Impaired glycolysis-derived serine metabolism as a key driver of podocyte injury with senescence.

Abstract

Chronic kidney disease (CKD) is a major health issue, with podocyte injury with senescence playing a central role in glomerulosclerosis. This study investigates the link between glycolysis-derived serine metabolism and podocyte injury with senescence, focusing on the role of phosphoglycerate kinase 1 (PGK1) in the regulation of L-serine synthesis and podocyte homeostasis. Using in vivo and in vitro models, we examined the effects of angiotensin II (Ang II)-induced metabolic dysregulation on serine metabolism and its impact on podocyte function. The results demonstrate that Ang II downregulates PGK1 expression through the transcription factor FOXA1, leading to reduced L-serine biosynthesis, mitochondrial dysfunction, and increased cellular senescence in podocytes. Supplementing with L-serine or enhancing PGK1 expression in podocytes alleviated these pathological changes, restored mitochondrial function, and reduced senescence-associated phenotypes in CKD mouse models.
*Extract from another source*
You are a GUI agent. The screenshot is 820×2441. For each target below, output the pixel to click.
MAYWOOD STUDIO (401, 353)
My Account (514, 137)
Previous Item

Moreover, PGK1 was found to interact with keratin, type II cytoskeletal 1 (KRT1), stabilizing the cytoskeletal integrity of podocytes. These findings identify a novel metabolic pathway linking glycolysis, serine metabolism, and podocyte injury with senescence, suggesting that targeting the PGK1-serine axis may offer therapeutic potential for slowing podocyte senescence and CKD progression.